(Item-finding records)
## START
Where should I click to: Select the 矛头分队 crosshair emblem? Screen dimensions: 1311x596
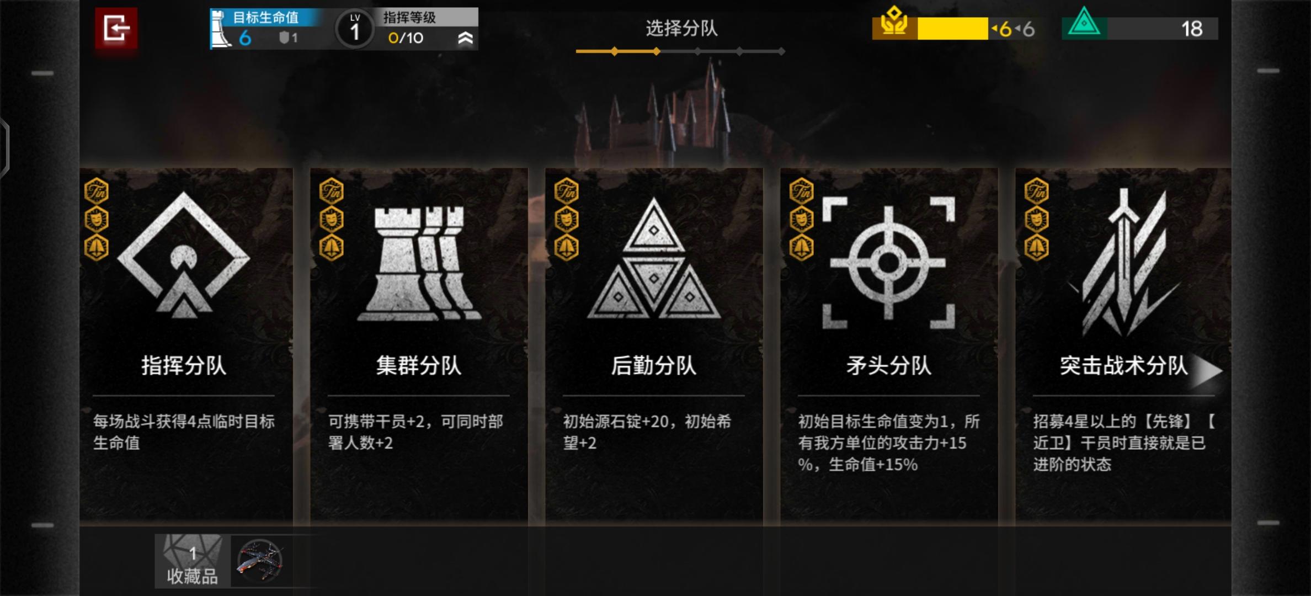point(888,263)
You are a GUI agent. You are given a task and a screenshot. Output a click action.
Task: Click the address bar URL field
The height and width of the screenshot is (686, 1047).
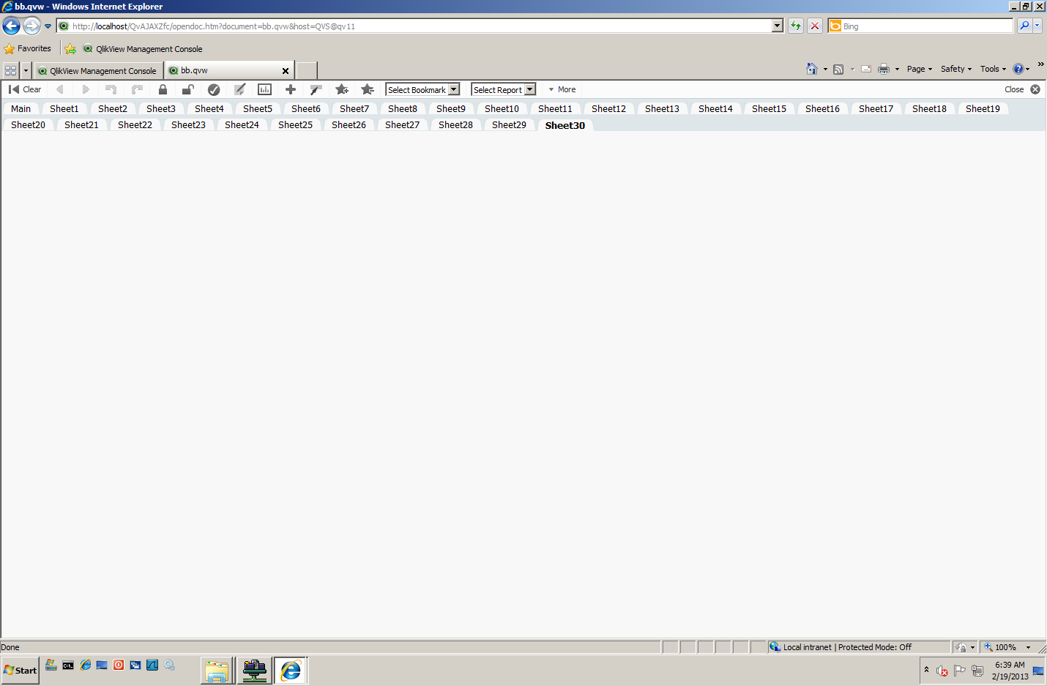366,26
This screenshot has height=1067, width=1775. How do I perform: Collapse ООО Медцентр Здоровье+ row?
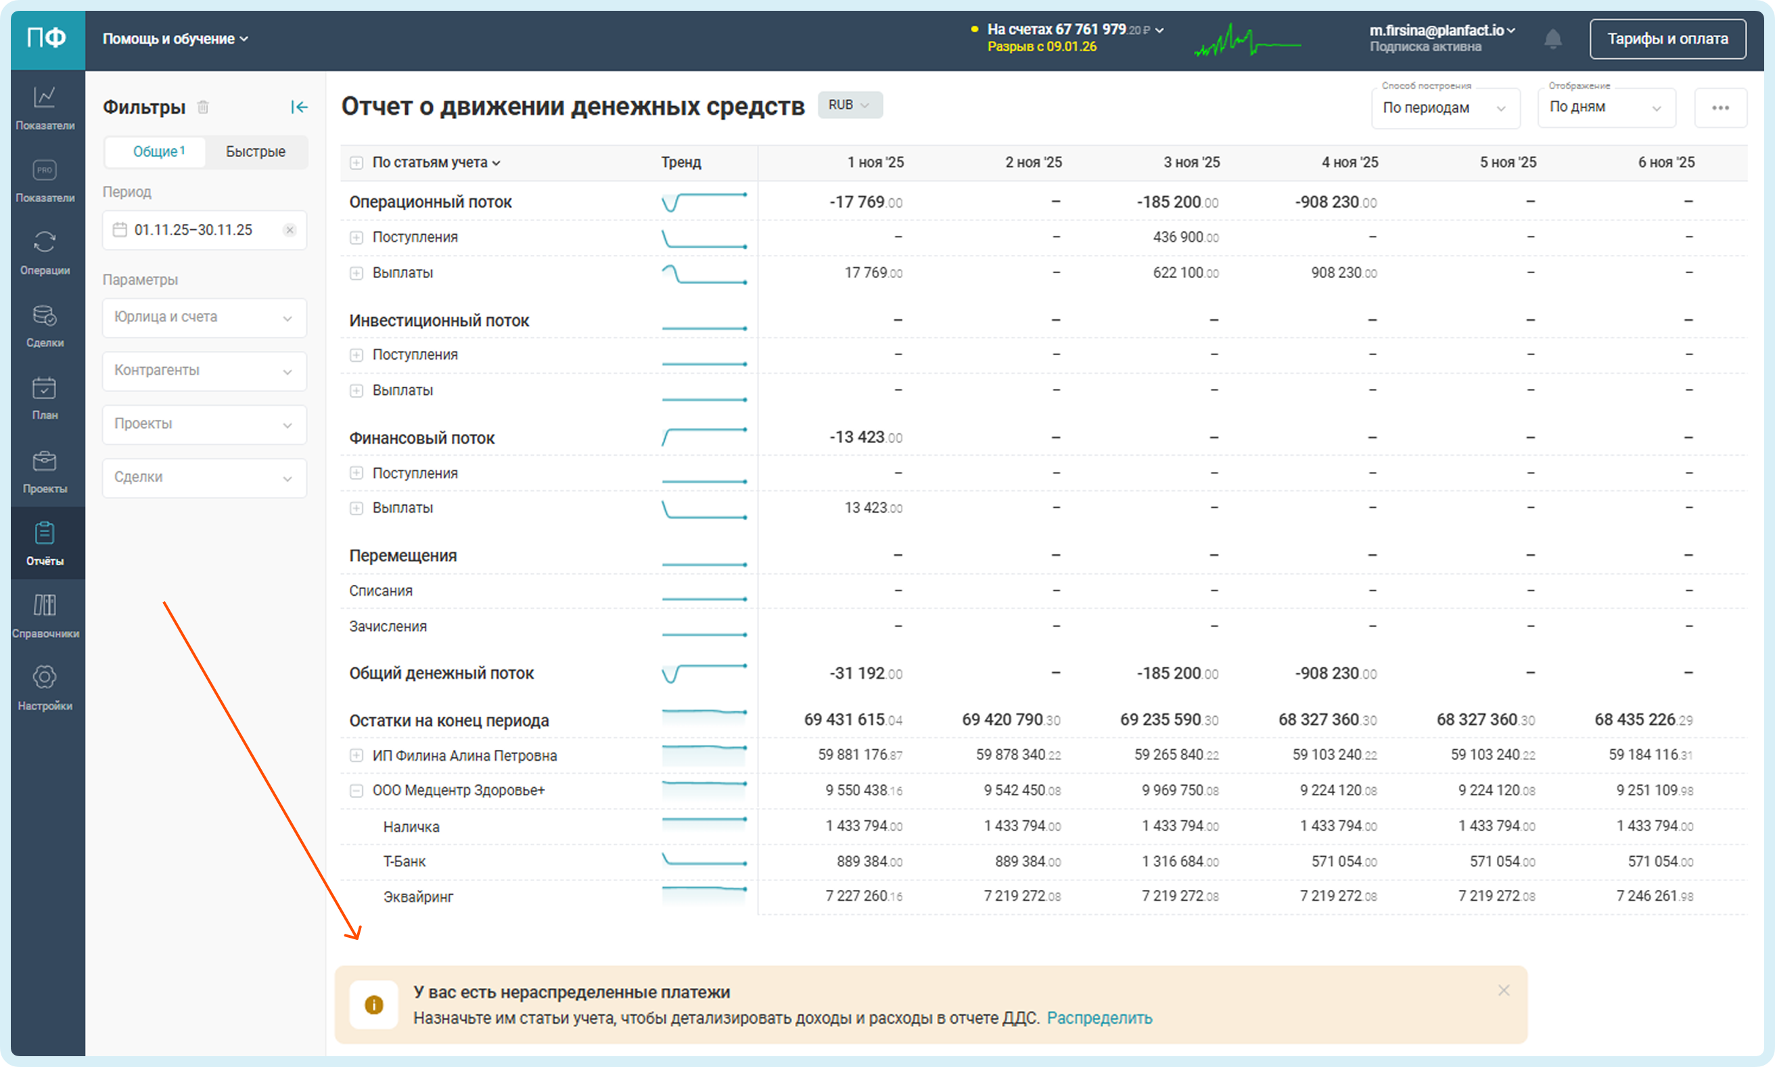point(357,791)
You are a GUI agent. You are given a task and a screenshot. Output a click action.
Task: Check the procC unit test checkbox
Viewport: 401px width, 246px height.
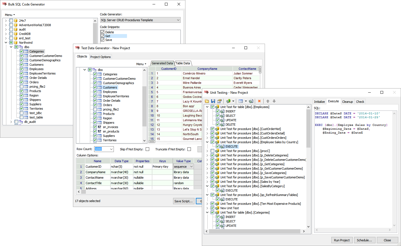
## END
▶ _BRIEF_:
Show each line from the entries above that includes the word "screenshot".

▶ _WORKED SOLUTION_:
You are a GUI agent. You are given a task and a screenshot. Output a click action.
The height and width of the screenshot is (686, 1047).
This screenshot has height=1067, width=1775. How do I perform: Collapse ООО Медцентр Здоровье+ row?
You are a GUI agent. You are given a task and a screenshot. Output a click action.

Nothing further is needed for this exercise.